Agreed, I'm not nitpicking at all, either... I've been waiting for a big-E for a long time, so I'm more than delighted she'll be coming out... I just don't know if I'd drop $150 bucks for one, lol. But I am certainly going to get one or more of the standard-issue kits.


----------



## robiwon (Oct 20, 2006)

jaws62666 said:


> Signed up for what. Is there a presale signup somewhere?


The announcement, in a letter from Tom Lowe, was made at noon today. It was also announced that there would only be 1701 of the Premiere edition made. The only way to get one was to sign up for one downstairs at the R2 booth.

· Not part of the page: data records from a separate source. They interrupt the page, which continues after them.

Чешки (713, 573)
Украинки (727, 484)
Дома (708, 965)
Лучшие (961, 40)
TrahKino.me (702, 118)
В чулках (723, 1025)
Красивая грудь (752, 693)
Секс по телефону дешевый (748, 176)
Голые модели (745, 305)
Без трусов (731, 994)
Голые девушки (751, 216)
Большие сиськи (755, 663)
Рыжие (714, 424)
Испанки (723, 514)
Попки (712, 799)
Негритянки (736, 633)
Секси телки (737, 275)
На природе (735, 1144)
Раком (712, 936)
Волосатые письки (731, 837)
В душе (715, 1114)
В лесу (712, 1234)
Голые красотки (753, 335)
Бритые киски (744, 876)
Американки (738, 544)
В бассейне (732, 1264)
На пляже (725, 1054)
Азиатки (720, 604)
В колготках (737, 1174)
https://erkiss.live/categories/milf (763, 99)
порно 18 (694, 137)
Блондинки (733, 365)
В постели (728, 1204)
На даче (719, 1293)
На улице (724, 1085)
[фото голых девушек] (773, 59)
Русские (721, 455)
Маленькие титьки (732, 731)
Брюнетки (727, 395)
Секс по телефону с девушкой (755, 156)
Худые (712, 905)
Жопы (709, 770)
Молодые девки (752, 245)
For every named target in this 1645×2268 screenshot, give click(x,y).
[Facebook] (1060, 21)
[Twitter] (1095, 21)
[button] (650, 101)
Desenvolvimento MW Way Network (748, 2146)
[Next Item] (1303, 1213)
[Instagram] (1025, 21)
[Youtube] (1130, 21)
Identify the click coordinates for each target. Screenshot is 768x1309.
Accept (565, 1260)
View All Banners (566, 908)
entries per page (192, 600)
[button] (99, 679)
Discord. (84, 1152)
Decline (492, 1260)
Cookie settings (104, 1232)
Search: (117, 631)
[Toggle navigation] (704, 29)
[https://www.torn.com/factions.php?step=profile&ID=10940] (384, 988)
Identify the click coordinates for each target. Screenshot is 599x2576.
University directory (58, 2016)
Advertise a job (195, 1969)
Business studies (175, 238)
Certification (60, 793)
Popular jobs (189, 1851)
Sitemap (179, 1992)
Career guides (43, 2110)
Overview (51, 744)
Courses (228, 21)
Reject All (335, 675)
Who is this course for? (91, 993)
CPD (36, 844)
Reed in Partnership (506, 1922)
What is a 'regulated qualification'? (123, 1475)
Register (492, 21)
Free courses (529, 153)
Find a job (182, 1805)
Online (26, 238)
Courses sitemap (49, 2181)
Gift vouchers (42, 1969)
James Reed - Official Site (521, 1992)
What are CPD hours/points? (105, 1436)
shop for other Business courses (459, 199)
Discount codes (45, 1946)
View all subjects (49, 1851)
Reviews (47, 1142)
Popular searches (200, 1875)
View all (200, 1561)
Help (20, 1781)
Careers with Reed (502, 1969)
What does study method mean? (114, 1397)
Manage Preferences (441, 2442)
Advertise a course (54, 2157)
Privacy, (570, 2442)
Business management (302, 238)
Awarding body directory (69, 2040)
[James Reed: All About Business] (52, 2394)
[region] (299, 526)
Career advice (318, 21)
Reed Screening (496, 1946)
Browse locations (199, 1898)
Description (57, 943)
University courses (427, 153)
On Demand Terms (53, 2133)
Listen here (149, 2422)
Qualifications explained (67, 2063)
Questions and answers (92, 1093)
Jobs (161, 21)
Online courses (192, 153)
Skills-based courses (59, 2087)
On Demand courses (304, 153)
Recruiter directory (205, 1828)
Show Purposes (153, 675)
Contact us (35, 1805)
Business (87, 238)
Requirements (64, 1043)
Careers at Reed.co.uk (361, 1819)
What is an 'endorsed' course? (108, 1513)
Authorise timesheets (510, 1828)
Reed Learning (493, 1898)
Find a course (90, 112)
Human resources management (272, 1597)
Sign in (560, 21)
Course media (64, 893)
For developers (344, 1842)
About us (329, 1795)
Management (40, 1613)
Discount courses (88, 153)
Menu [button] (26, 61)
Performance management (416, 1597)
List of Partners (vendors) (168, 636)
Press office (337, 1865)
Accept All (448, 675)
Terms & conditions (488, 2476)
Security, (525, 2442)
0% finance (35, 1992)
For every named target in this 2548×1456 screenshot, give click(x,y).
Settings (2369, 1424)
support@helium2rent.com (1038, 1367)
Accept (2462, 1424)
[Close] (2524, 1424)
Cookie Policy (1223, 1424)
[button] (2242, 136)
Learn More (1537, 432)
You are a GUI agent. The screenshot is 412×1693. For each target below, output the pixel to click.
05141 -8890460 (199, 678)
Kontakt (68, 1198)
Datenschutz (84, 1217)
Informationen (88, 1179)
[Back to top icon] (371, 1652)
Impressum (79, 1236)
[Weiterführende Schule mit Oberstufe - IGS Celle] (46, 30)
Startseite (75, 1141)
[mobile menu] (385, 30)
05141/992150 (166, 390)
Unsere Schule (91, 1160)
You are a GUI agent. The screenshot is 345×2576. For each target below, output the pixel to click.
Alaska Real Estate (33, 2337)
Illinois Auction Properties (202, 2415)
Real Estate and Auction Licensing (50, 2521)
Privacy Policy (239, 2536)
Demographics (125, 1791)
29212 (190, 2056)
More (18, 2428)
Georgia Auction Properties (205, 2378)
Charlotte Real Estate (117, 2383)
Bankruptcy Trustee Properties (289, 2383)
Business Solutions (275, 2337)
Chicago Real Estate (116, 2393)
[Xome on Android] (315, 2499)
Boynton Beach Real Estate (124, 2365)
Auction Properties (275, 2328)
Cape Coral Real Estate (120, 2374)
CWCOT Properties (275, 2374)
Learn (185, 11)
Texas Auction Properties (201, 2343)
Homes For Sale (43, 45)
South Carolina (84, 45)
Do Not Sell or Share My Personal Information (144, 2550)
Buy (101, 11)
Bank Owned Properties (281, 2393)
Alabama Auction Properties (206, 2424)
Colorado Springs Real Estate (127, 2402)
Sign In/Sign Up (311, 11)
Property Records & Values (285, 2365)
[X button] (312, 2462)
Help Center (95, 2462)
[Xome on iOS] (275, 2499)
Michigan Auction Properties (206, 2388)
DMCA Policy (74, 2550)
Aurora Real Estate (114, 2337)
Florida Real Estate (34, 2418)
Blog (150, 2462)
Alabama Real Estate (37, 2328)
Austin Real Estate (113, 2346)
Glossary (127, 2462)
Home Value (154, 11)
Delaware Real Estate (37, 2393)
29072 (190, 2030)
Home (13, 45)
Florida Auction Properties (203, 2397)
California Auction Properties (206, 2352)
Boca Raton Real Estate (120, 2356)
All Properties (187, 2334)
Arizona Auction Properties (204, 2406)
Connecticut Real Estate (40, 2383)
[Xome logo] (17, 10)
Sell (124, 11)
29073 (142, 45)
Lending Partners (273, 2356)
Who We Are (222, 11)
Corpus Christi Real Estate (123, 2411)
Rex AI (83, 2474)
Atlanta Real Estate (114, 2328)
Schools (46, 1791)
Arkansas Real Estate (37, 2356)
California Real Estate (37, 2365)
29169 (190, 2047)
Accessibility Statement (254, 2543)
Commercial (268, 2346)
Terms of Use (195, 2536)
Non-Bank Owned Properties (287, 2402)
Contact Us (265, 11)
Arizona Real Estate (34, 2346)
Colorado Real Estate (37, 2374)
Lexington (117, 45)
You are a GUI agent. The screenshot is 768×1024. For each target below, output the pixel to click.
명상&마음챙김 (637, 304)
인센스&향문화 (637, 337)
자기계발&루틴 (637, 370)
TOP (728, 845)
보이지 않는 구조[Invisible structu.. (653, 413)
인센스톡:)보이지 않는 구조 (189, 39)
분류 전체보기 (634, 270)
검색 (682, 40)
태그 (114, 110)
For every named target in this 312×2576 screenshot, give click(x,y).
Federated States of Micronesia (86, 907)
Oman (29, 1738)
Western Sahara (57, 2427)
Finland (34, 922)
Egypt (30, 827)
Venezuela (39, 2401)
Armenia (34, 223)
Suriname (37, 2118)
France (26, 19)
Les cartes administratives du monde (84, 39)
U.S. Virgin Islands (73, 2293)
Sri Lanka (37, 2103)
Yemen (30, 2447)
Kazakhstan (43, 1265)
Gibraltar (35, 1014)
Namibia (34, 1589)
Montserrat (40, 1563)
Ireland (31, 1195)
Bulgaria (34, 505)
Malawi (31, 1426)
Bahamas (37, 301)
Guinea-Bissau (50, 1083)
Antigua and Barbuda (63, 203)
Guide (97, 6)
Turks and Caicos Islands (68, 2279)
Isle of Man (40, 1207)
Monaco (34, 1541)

There should also be a sign up on the R2 website soon I believe.


----------



## fluke (Feb 27, 2001)

HUH!?!

WHAT?!???!!

MANY and I mean MANY fans, sci-fi builders etc have been waiting a long time for this kit and the only way get one is to order it?? 

This would be 'one' of the TOP SELLING SCI-FI kits EVER produced in US history in STYRENE and they are treating it like its only a few of us who will seriously buy this kit??

It will not be a store shelf kit and when you say 'premiere edition' do you mean the first episode with the funny bridge and thingy's on the warp caps? 


Holy cow and 'if so'... then I say.... when did Congress get in the Model Kit business?

I hope I'm just over reacting and read this wrong. 
[/B]




robiwon said:


> The announcement, in a letter from Tom Lowe, was made at noon today. It was also announced that there would only be 1701 of the Premiere edition made. The only way to get one was to sign up for one downstairs at the R2 booth. There should also be a sign up on the R2 website soon I believe.


----------



## fire91bird (Feb 3, 2008)

The only way to get the *Premier *edition is to order it. The regular version will be widely available a bit later.


----------



## Prologic9 (Dec 4, 2009)

^^If you'll just read the thread you'll see he's talking about a particular version that will be limited.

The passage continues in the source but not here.